Maybe if they avoided using terms like "Storytime" or "Easy" or "Hardcore" or "Ironman" which tend to lump everything together, but instead just presented individual settings that inform some kind of overall score, then perhaps players would experiment more with the settings? Even something as simple as the name of the difficulty setting can have an impact. Like if the game is overly patronizing and baiting the player by saying things like "So are you a story time carebear ready for bedtime, or a badass ironman?!" And pretty much everyone is going to go with "Normal" or "Core rules" because they don't want to punk themselves out in their single player game lol. I think "cheat" is problematic because it does have a way of making it much less likely that a player explore those options, even if they might vastly improve their enjoyment of the game.

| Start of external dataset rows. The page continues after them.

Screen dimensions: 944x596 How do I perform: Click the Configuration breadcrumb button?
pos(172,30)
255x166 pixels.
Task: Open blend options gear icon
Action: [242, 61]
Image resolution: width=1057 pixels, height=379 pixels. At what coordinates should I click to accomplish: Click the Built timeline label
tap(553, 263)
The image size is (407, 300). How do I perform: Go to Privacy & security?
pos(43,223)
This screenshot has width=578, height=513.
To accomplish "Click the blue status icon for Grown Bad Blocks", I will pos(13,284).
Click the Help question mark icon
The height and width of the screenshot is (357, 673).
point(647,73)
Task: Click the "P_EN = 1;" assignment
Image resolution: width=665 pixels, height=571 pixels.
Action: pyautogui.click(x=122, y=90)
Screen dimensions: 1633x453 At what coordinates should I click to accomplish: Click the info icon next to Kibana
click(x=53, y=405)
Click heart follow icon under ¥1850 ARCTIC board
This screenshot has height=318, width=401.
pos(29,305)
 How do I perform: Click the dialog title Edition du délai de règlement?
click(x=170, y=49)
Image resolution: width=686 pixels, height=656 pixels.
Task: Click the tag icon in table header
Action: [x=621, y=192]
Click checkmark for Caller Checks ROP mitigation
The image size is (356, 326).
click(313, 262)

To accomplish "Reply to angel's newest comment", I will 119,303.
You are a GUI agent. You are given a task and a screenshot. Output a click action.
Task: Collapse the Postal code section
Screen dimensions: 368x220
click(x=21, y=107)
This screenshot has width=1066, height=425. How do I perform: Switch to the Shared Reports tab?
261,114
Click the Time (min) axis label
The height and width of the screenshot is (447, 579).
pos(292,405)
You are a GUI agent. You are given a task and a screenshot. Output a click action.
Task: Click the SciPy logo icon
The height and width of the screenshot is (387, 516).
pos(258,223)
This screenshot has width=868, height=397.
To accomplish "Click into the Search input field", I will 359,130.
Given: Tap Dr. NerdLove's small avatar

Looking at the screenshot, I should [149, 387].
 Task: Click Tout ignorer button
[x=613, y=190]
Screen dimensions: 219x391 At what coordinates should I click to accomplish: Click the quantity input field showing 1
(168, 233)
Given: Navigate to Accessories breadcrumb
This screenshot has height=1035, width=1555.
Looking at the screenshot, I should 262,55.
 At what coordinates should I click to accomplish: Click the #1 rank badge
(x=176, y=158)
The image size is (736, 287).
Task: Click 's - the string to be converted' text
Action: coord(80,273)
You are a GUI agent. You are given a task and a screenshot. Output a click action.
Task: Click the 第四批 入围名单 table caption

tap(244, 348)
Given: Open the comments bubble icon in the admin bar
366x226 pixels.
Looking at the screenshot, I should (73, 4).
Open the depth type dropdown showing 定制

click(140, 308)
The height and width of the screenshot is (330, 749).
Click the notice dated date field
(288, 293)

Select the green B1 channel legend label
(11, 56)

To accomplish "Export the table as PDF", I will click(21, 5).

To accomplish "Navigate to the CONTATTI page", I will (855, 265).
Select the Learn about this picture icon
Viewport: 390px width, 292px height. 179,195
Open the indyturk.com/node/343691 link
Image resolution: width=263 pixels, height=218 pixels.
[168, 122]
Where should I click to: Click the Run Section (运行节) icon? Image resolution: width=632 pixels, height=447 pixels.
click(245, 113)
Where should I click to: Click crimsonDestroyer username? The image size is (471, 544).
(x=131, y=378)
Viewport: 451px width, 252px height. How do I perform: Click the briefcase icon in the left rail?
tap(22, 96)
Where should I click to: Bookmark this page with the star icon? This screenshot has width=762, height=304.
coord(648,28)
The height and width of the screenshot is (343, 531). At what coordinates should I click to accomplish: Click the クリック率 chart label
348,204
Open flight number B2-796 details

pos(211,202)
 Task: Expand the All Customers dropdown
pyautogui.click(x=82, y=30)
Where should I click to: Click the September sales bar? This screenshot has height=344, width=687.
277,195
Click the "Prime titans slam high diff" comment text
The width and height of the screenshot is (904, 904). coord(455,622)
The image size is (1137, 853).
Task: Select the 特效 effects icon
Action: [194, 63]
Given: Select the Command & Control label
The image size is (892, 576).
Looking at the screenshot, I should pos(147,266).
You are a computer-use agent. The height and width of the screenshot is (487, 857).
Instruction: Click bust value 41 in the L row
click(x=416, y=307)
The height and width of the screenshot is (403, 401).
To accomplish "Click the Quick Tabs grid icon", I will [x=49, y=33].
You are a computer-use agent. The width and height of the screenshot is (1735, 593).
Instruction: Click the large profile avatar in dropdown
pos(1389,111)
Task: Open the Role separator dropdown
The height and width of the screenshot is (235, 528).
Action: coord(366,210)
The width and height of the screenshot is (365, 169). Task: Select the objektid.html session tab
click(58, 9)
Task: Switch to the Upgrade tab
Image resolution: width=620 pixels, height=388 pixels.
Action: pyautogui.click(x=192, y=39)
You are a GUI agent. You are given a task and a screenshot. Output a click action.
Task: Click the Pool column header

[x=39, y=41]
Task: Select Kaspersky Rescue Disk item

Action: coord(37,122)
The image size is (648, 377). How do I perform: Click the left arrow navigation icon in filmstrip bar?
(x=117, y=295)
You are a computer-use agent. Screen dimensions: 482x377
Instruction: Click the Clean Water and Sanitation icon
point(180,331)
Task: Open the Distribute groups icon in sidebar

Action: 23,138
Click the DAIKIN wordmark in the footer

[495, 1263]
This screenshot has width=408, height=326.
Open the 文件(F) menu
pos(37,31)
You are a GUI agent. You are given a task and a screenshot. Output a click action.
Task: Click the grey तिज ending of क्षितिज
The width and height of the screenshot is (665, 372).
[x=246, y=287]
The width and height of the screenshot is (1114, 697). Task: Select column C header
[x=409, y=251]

A scored playthrough might be a better approach than gatekeeping it from the initial launch, but done in such a way that its not an either/or zero sum type thing. Just to use an example from the BGEE games, some players might enjoy a more difficult enemy AI for the combats, but maybe they don't care about scribing scrolls into a spellbook. Or maybe someone likes the idea of more monsters, but isn't as interested in monsters doing 200% damage or having twice as many hitpoints or whatever other random idea they introduce to make for a more punishing homebrew. Maybe some players pine for rest/save restrictions, but not the other stuff. It would be cool if the options you selected had some kind of default range to let you know how hard/easy you were making things on yourself, but without using any of the charged terms that tell the player they are holding themselves to a lower standard hehe. Like basically they just need to lie to us a little about it, so their can the player is encouraged not to judge themselves overmuch for playstyle preferences.
A game that comes to mind is Master of Orion 2, where the player could create a custom race with certain bonuses or penalties, but where you had to offset or balance the bonuses with penalties and bring the total back to zero, or else it influenced the potential overall score for that match. I'm not totally sure how that would work in a D&D game, since its basically introducing another meta point that attaches to the character or to the playthrough beyond just XP/loot that we expect. Clearly it would have to be more compelling than just a steam achievement. If selecting more challenging options provided some in-game incentives beyond just the joy of more punishment, or a badge that flashes across the bottom of a screen for half a second, but I'm not sure what that should look like for this particular game.